Général Barmou au cœur des purges de Niamey : le pouvoir militaire nigérien en pleine recomposition
La junte militaire de Niamey frappe fort. Depuis le limogeage du général Moussa Salaou Barmou de son poste de chef d’état-major des Forces armées nigériennes (FAN) le 11 septembre 2026, l’officier, figure centrale du bouleversement politique de juillet 2023, se trouve désormais en résidence surveillée. Une sanction brutale, intervenue deux semaines après la tentative avortée de mutinerie à la Base aérienne 101 les 28 et 29 août, qui révèle les fractures d’un pouvoir militaire en quête de stabilité.
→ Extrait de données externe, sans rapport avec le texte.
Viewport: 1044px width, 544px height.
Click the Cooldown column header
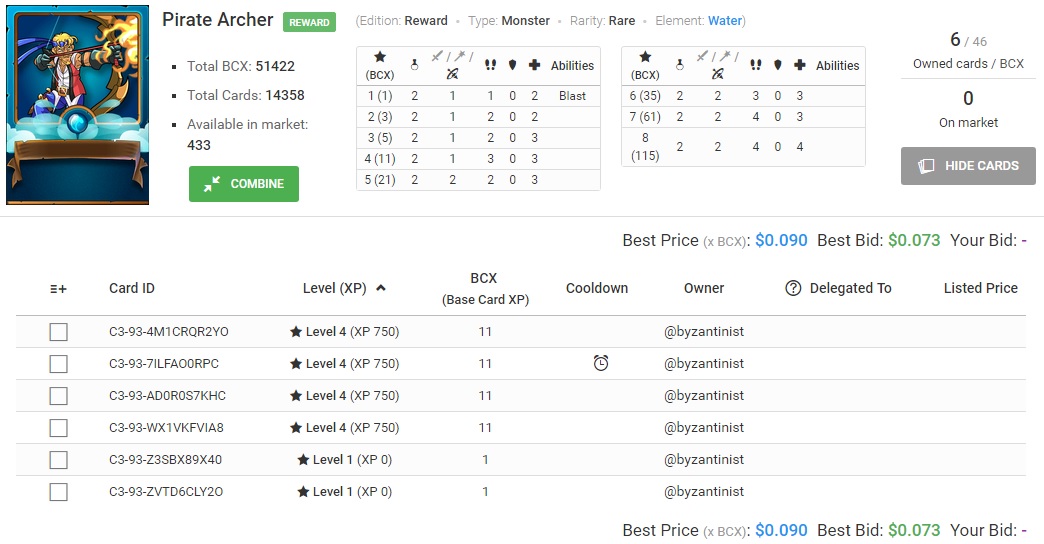597,288
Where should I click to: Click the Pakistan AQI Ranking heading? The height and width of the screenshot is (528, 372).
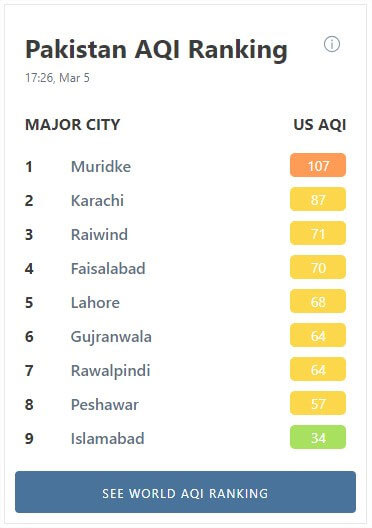coord(157,50)
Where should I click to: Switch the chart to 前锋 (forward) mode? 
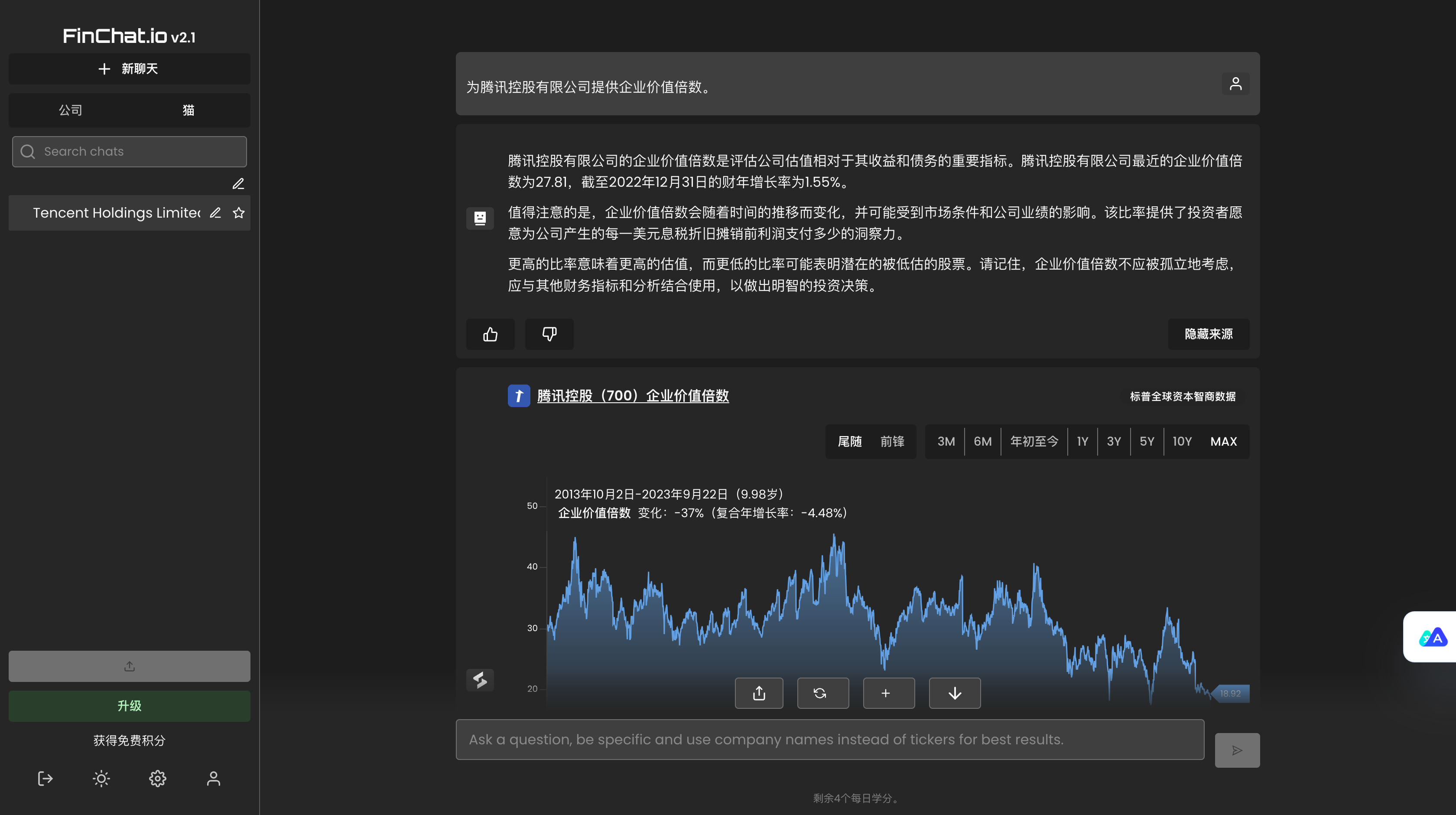click(892, 441)
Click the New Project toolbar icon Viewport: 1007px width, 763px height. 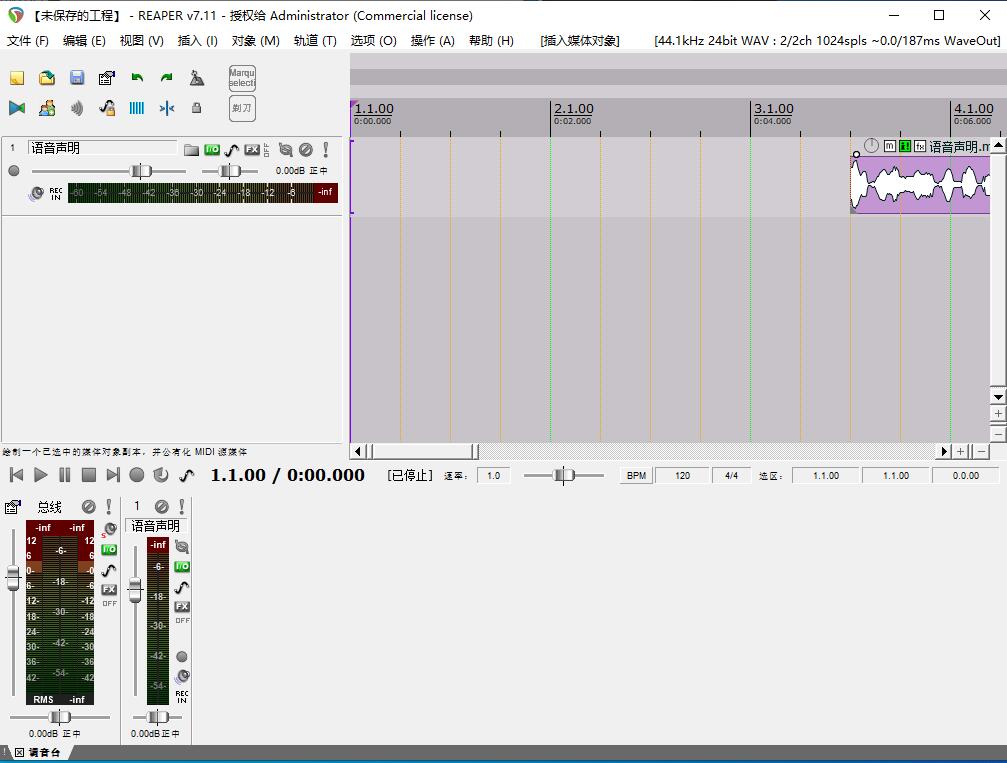17,78
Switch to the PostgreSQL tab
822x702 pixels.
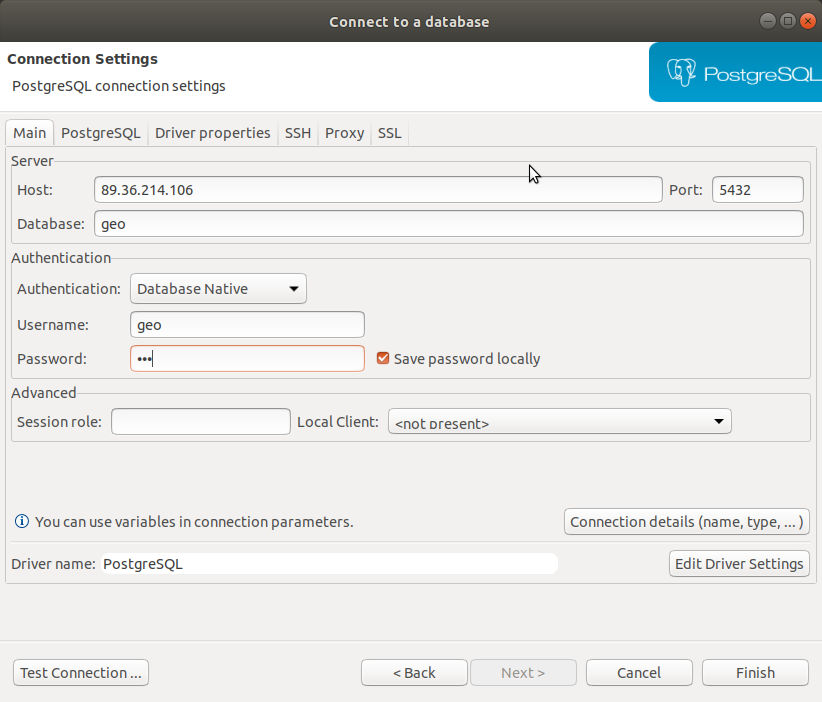pos(101,133)
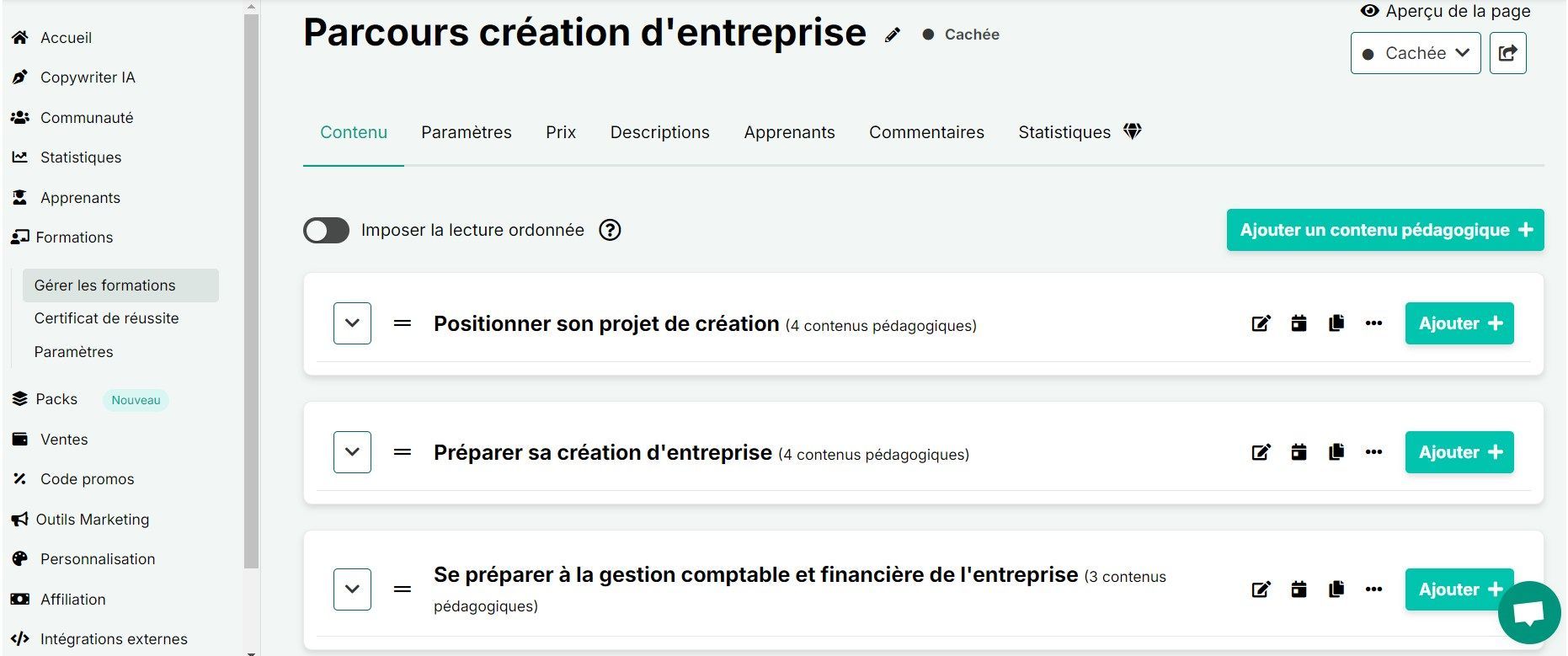Open calendar for Préparer sa création d'entreprise

[x=1299, y=452]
Un pilier de la junte devenu cible des purges
Moussa Salaou Barmou, autrefois considéré comme l’un des piliers de la transition militaire, incarnait la continuité du régime issu du coup d’État contre Mohamed Bazoum. Son éviction brutale, décidée par le chef de l’État Abdourahamane Tiani, marque un tournant dans la gestion de l’instabilité interne. Le décret présidentiel a été appliqué sans délai : le général de brigade Mamane Sani Kiaou, jusqu’alors responsable de l’armée de terre, a immédiatement repris les commandes.
Les dessous d’une disgrâce aux relents politiques
La question des responsabilités reste entière. Officiellement, Barmou n’a pas été explicitement accusé d’avoir participé à la mutinerie d’août, mais les soupçons de complicité ou de soutien indirect pèsent sur lui. Les observateurs analysent cette purge comme une réponse à la menace perçue : un pouvoir militaire uni est un pouvoir militaire fort. Les purges successives, doublées d’un soutien accru des forces russes de l’Africa Corps, visent à renforcer l’autorité du sommet en éliminant toute dissidence potentielle.
Le rôle des forces russes dans la gestion de la crise
L’implication d’éléments de l’Africa Corps dans le rétablissement de l’ordre à la Base aérienne 101 a mis en lumière une réalité nouvelle : la junte de Niamey s’appuie désormais sur des alliances extérieures pour consolider son pouvoir. Cette dynamique crée une tension supplémentaire au sein des rangs militaires nigériens, où se mêlent loyauté envers la junte et craintes face à une influence étrangère grandissante.
Niger : quand la lutte contre la rébellion devient un piège pour le pouvoir
La chute de Barmou symbolise une tendance récurrente des régimes militaires : l’érosion de la confiance interne. Nés dans l’action et la rupture avec l’ordre précédent, ces gouvernements tirent souvent leur légitimité de la force, avant de se retourner contre leurs propres fondations. La suspicion systématique et les purges internes transforment les alliés d’hier en cibles potentielles, fragilisant davantage un appareil déjà en proie aux difficultés économiques et sécuritaires.
Les répercussions sur la cohésion militaire
À Niamey, le climat est lourd. Entre rumeurs infondées et vérités étouffées, l’instabilité politique s’installe dans les cercles militaires. Les tensions entre factions, exacerbées par la gestion autoritaire de la junte, risquent de s’aggraver si le pouvoir ne parvient pas à rétablir un équilibre crédible. Le cas Barmou n’est pas un cas isolé : il préfigure les risques d’une transition mal maîtrisée, où chaque crise interne alimente les divisions et affaiblit la capacité de l’État à faire face aux enjeux extérieurs.
Que demain pour le Niger ?
Avec cette purge, la junte de Niamey envoie un message clair : aucune dissidence ne sera tolérée. Pourtant, cette stratégie pourrait se retourner contre elle. En s’attaquant à ses propres cadres, le régime fragilise ses fondations et ouvre la porte à de nouvelles fractures. Dans un contexte où la sécurité régionale reste précaire et l’économie exsangue, la question n’est plus seulement celle de la stabilité du pouvoir, mais aussi celle de sa survie à moyen terme. Le Niger, déjà en première ligne face aux défis du Sahel, devra composer avec les conséquences de cette recomposition brutale.